WHAT THIS TASK INVOLVES:
Go over the data below and say how many lines hold the word "Products". Only the number is needed.

====== GIVEN INFORMATION

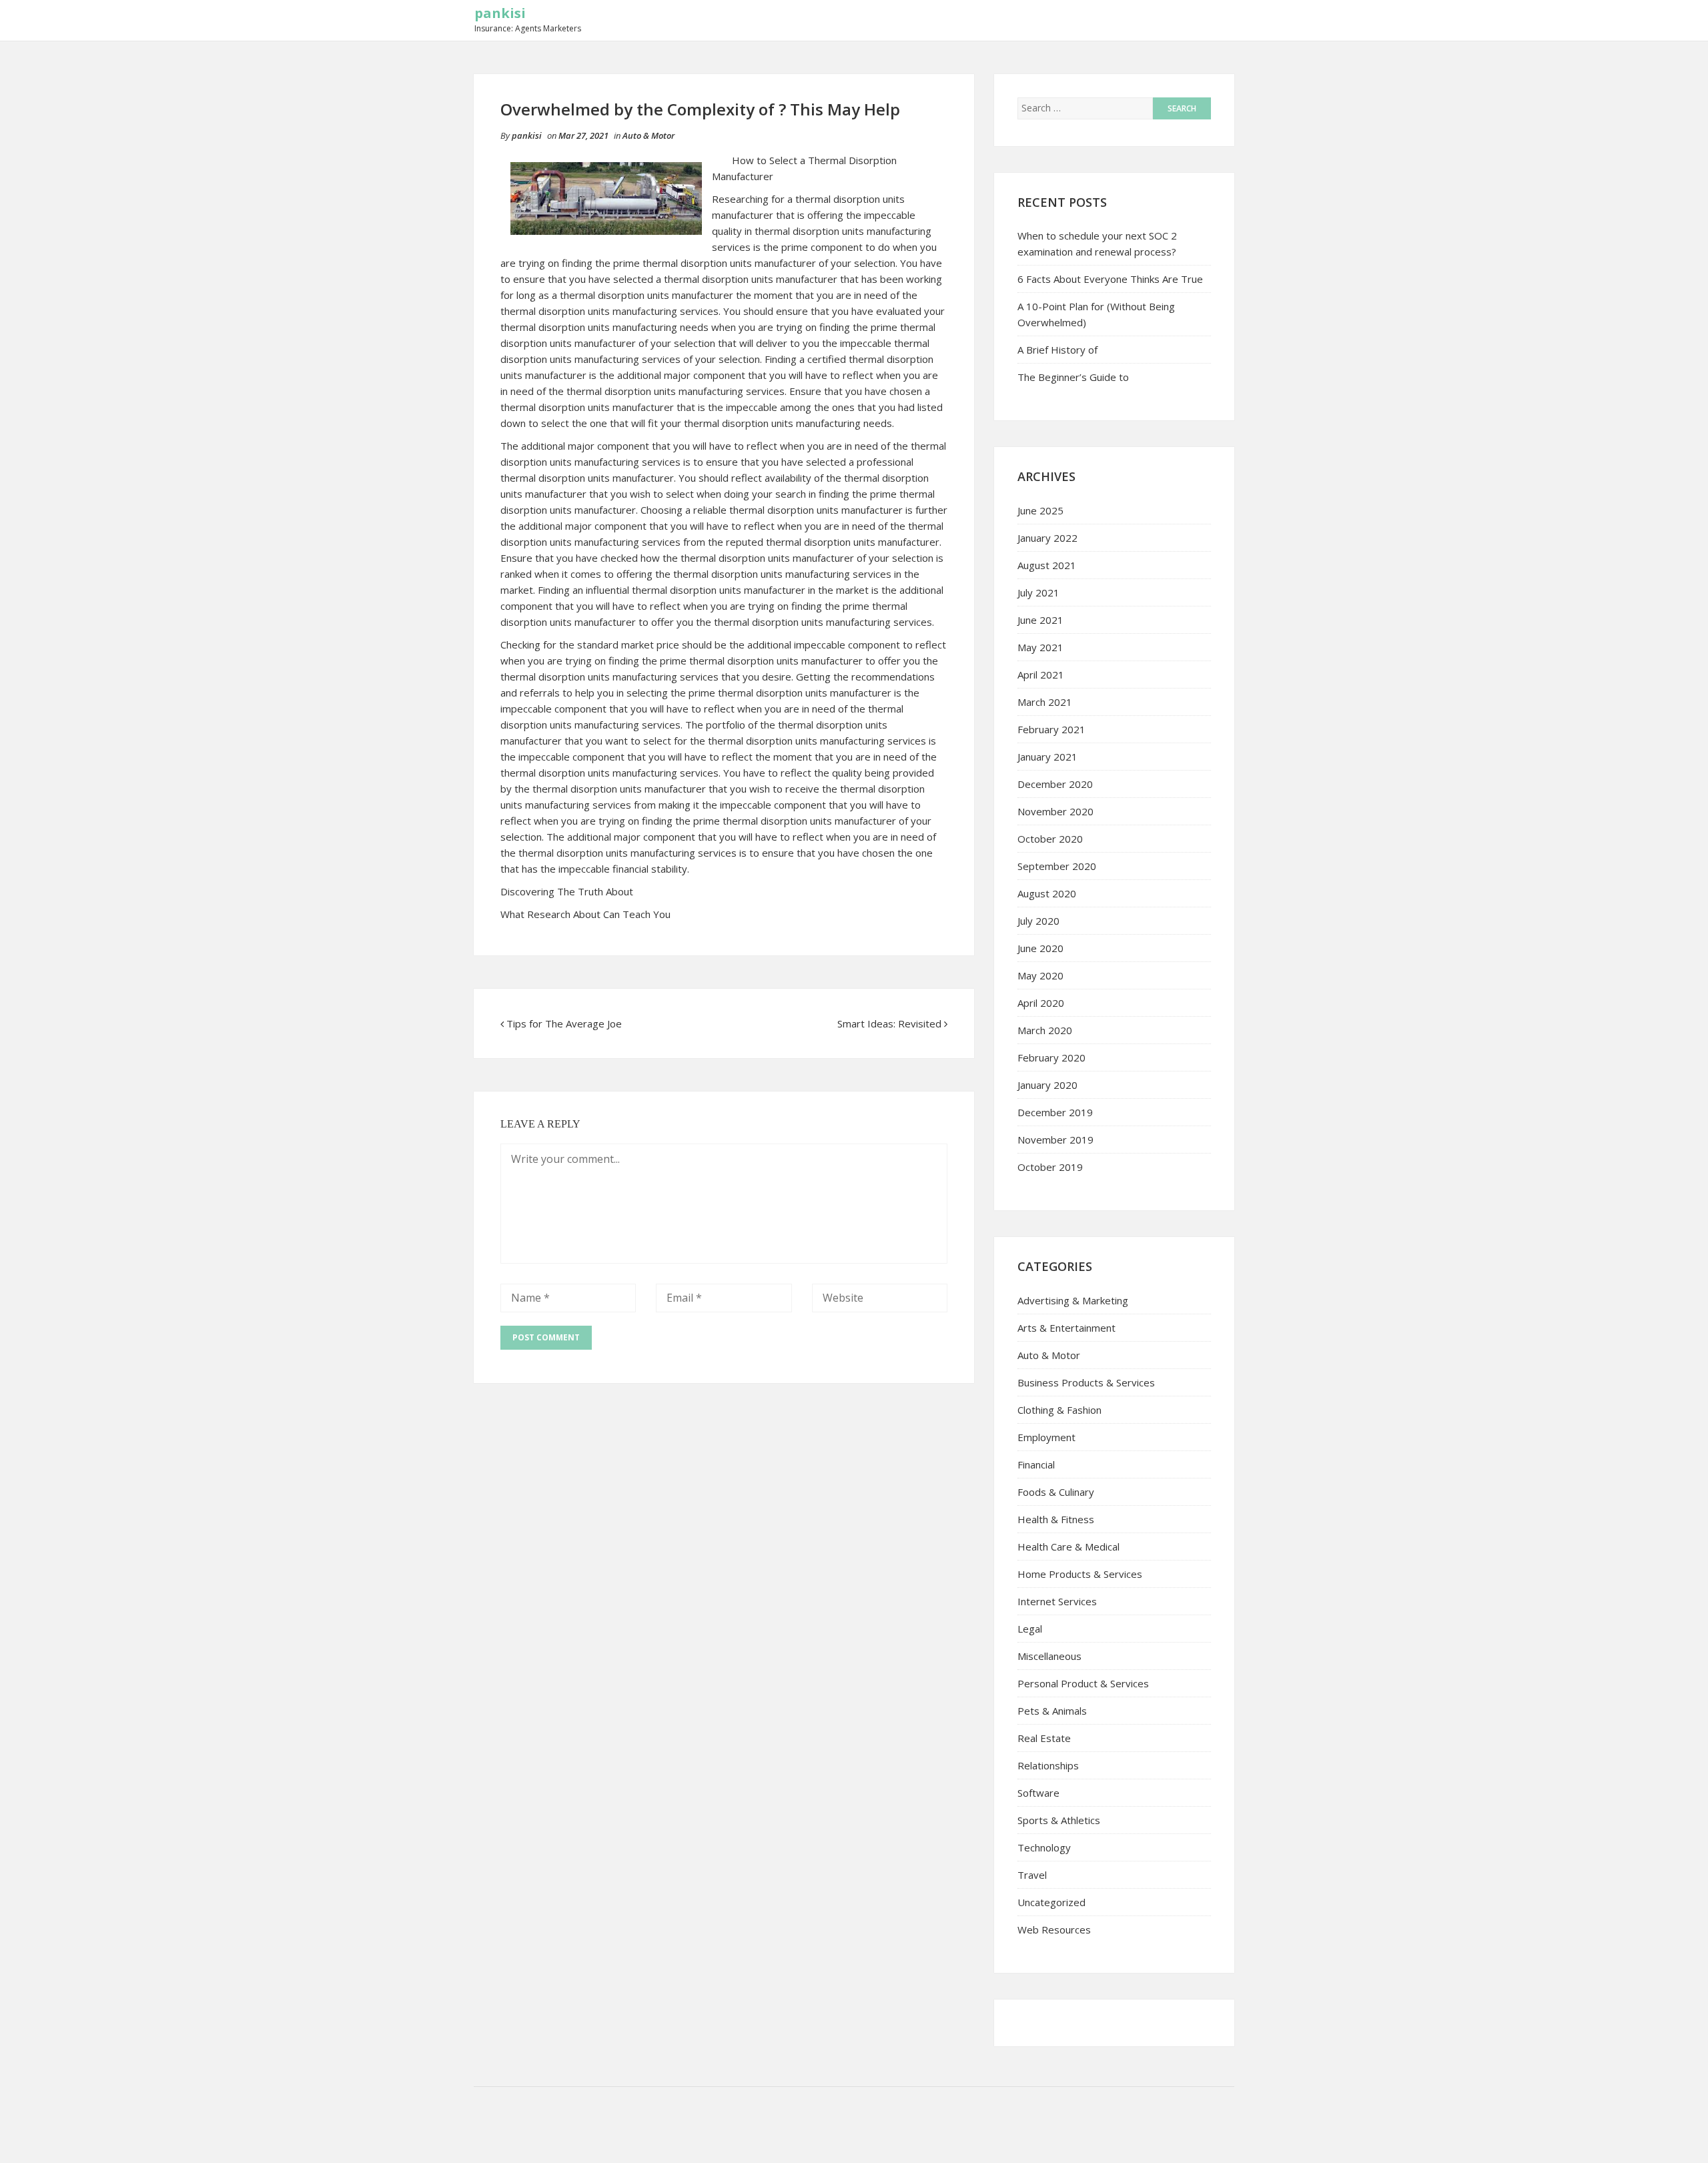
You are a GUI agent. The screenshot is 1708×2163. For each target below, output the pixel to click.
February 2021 (1051, 729)
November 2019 (1055, 1139)
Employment (1046, 1437)
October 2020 (1050, 838)
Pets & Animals (1052, 1710)
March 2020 (1044, 1030)
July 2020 (1038, 920)
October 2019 (1050, 1167)
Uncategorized (1051, 1902)
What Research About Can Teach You (585, 914)
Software (1038, 1792)
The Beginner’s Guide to (1073, 377)
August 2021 (1046, 565)
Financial (1036, 1464)
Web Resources (1054, 1929)
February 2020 (1051, 1057)
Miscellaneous (1049, 1656)
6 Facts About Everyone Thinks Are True (1110, 279)
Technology (1044, 1847)
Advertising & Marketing (1072, 1300)
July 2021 (1038, 592)
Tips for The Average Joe (564, 1023)
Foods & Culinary (1055, 1491)
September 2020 (1056, 866)
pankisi (500, 13)
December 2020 (1055, 784)
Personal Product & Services (1083, 1683)
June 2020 (1040, 948)
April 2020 (1040, 1002)
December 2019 (1055, 1112)
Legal (1029, 1628)
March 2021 (1044, 702)
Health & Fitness (1055, 1519)
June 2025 (1040, 510)
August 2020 (1046, 893)
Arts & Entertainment (1066, 1327)
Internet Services (1057, 1601)
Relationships (1048, 1765)
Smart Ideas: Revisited (889, 1023)
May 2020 (1040, 975)
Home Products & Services (1079, 1574)
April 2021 (1040, 674)
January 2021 (1047, 756)
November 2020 (1055, 811)
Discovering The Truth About (566, 891)
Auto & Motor (648, 135)
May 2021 (1040, 647)
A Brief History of (1057, 349)
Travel (1032, 1874)
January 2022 (1047, 537)
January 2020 (1047, 1085)
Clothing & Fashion (1059, 1409)
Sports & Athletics (1058, 1820)
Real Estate (1044, 1738)
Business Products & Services (1086, 1382)
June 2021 (1040, 619)
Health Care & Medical (1068, 1546)
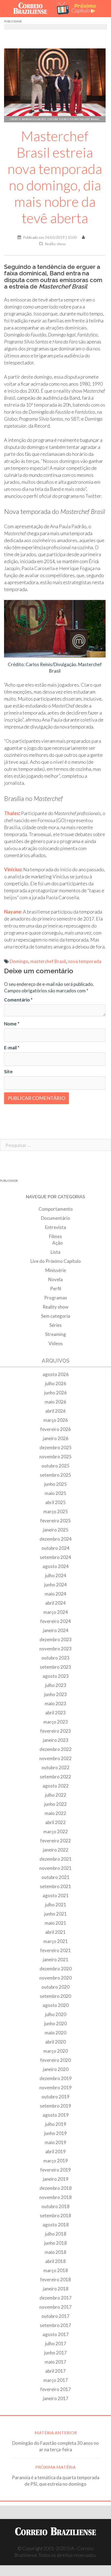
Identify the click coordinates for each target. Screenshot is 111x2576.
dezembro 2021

============

FINISHED TASK:
2